━━━ Page excerpt

Gravity also acts on m1 which is balanced by the upward force of table on this mass, so

the forces on m1 make no contribution to Fnet.

Acceleration=net force/total mass = 9.8 m/s^2 * m2 / (m1+m2), again in the downward

direction.

The change in gravitational PE is equal and opposite to the work done by gravity. This

is the definition of change in gravitational PE.

If the mass m2 descends distance `dy then the gravitational force m * g and the

displacement `dy are both downward, so that gravity does positive work m g `dy on the

mass. The change in gravitational PE is therefore - m g `dy.

COMMON MISCONCEPTIONS AND INSTRUCTOR COMMENTS:

Misconception: The tension force contributes to the net force on the 2-mass system.

Student's solution:

The forces acting on the system are the forces which keep the mass on the table, the

tension in the string joining the two masses, and the weight of the suspended mass.

The net force should be the suspended mass * accel due to gravity + Tension.

INSTRUCTOR COMMENT:

String tension shouldn't be counted among the forces contributing to the net force on

the system.

The string tension is internal to the two-mass system. It doesn't act on the system but

within the system.

Net force is therefore suspended mass * accel due to gravity only

'The forces which keep the mass on the table' is too vague and probably not appropriate

in any case. Gravity pulls down, slightly bending the table, which response with an

elastic force that exactly balances the gravitational force. **

STUDENT COMMENT

I don't understand why m1 doesn't affect the net force. Surely it has to, if mass1 was

90kg, or 90g, then are they saying that the force would be the same regardless?

━━━━━━

- Directive 1 -
In the two-mass physics excerpt, why does the instructor say string tension shouldn't count toward the net force on the system? Answer in one to three sentences.
- Directive 2 -
Reproduce word for word the stretch of the two-mass physics excerpt from "mass. The change" through "gravity + Tension.".
- Directive 3 -
Continue the two-mass physics excerpt from its final line.

━━━ Data listing

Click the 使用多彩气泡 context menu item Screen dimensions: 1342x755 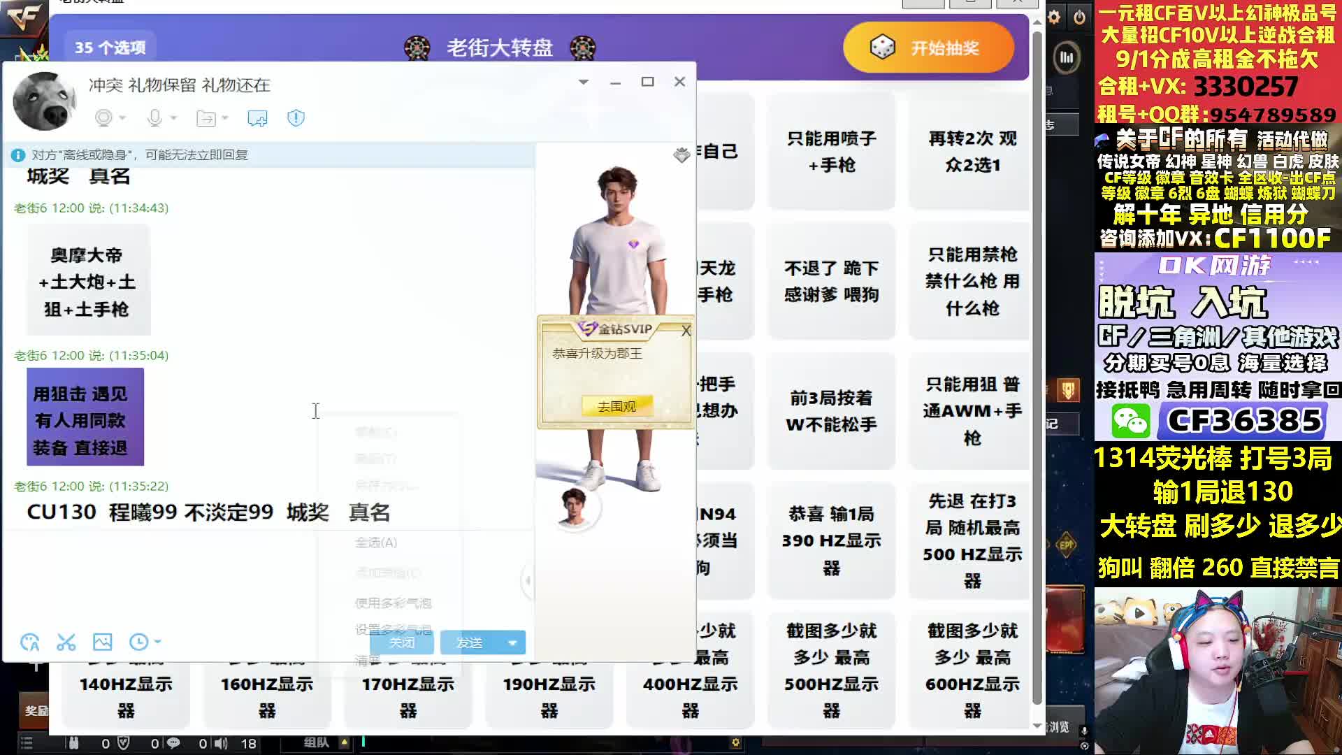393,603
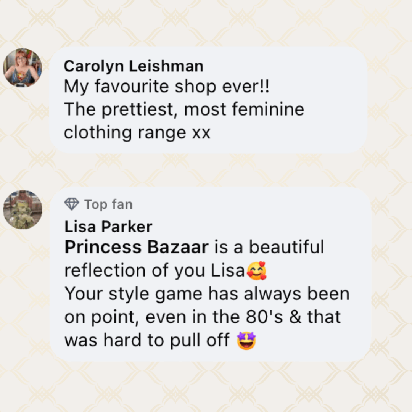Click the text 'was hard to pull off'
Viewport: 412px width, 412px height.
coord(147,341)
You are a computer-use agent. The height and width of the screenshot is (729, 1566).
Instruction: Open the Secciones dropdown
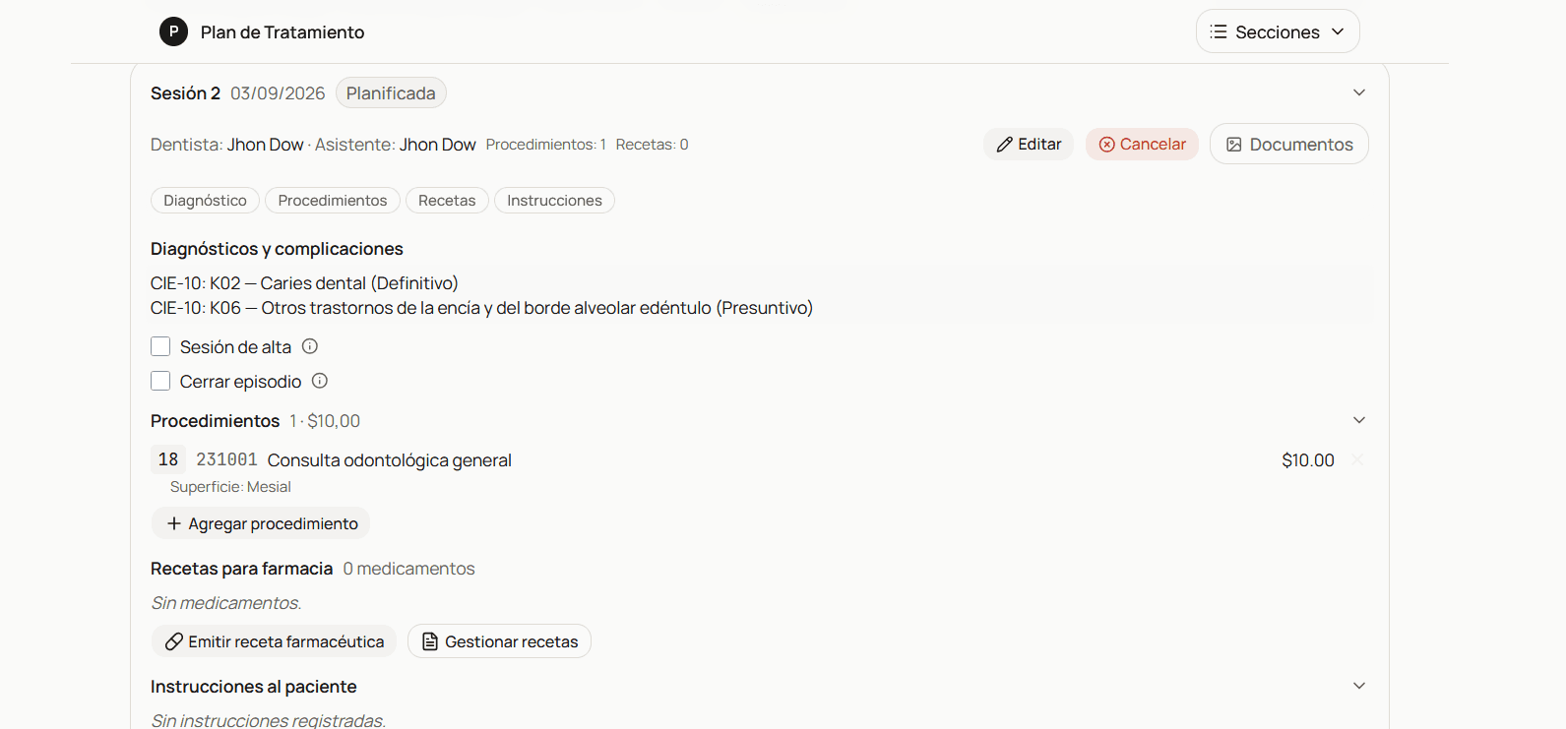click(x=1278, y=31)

━━━━━━
━━━ Data listing

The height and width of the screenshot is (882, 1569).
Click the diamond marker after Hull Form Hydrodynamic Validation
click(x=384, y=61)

━━━━━━
━━━ Data listing

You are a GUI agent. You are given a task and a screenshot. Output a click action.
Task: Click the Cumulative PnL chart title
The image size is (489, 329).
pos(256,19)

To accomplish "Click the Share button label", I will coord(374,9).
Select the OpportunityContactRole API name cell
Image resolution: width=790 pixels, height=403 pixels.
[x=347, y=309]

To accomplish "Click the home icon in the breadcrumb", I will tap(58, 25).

━━━━━━

- Expected answer 1 -
The string tension is internal to the two-mass system. It acts within the system rather than on it, so the net force is only the suspended mass times the acceleration due to gravity.

- Expected answer 2 -
mass. The change in gravitational PE is therefore - m g `dy.

COMMON MISCONCEPTIONS AND INSTRUCTOR COMMENTS:

Misconception: The tension force contributes to the net force on the 2-mass system.

Student's solution:

The forces acting on the system are the forces which keep the mass on the table, the

tension in the string joining the two masses, and the weight of the suspended mass.

The net force should be the suspended mass * accel due to gravity + Tension.

- Expected answer 3 -
INSTRUCTOR RESPONSE

m1 has no effect on the net force in the given situation.

Whatever the mass on the tabletop, it experiences a gravitational force pulling it down,

and the tabletop exerts an equal and opposite force pushing it up. So the mass of that

object contributes nothing to the net force on the system.

The mass m1 does, however, get accelerated, so m1 does have a lot to do with how quickly

the system accelerates. The greater the mass m1, the less accelerating effect the net

force will have on the system.

Also if friction is present, the mass m1 is pulled against the tabletop by gravity,

resulting in frictional force. The greater the mass m1, the greater would be the

frictional force.

All these ideas are addressed in upcoming questions and exercises.

STUDENT COMMENT

I understand the first few parts of this problem, but I am still a little unsure about

the gravitational PE.

I knew what information that was required to solve the problem, but I just thought the

solution would be more that (-m2 * 9.8m/s^2 * ‘dy).

INSTRUCTOR RESPONSE

Only m2 is changing its altitude, so only m2 experiences a change in gravitational PE.

Equivalently, only m2 experiences a gravitational force in its direction of motion, so

work is done by gravity on only m2.

STUDENT COMMENT

I forgot that PE = m * g * 'dy. And I did not think that the table exerting force on the

mass took it out of the system. I understand the idea though.

INSTRUCTOR RESPONSE

the table doesn't take the mass out of the system, but it does counter the force exerted

by gravity on that mass

so the total mass of the system is still the total of the accelerating masses, but the

net force is just the force of gravity on the suspended mass, (since the system is said

to be frictionless, there is no frictional force to consider)

SYNOPSIS

The change in gravitational PE is equal and opposite to the work done by gravity. This

is the definition of change in gravitational PE.

If the mass m2 descends distance `dy then the gravitational force m * g and the

displacement `dy are both downward, so that gravity does positive work m g `dy on the

mass. The change in gravitational PE is therefore - m g `dy.

As you say,

`dw_noncons + `dPE + `dKE = 0

If `dW_noncons is zero, as is the case here (since there are no frictional or other

nonconservative forces present), then

`dPE + `dKE = 0

and

`dKE = - `dPE.

In this case `dPE = - m g `dy so

`dKE = - ( - m g `dy) = m g `dy.

The signs are confusing at first, but if you just remember that signs are important

these ideas will soon sort themselves out.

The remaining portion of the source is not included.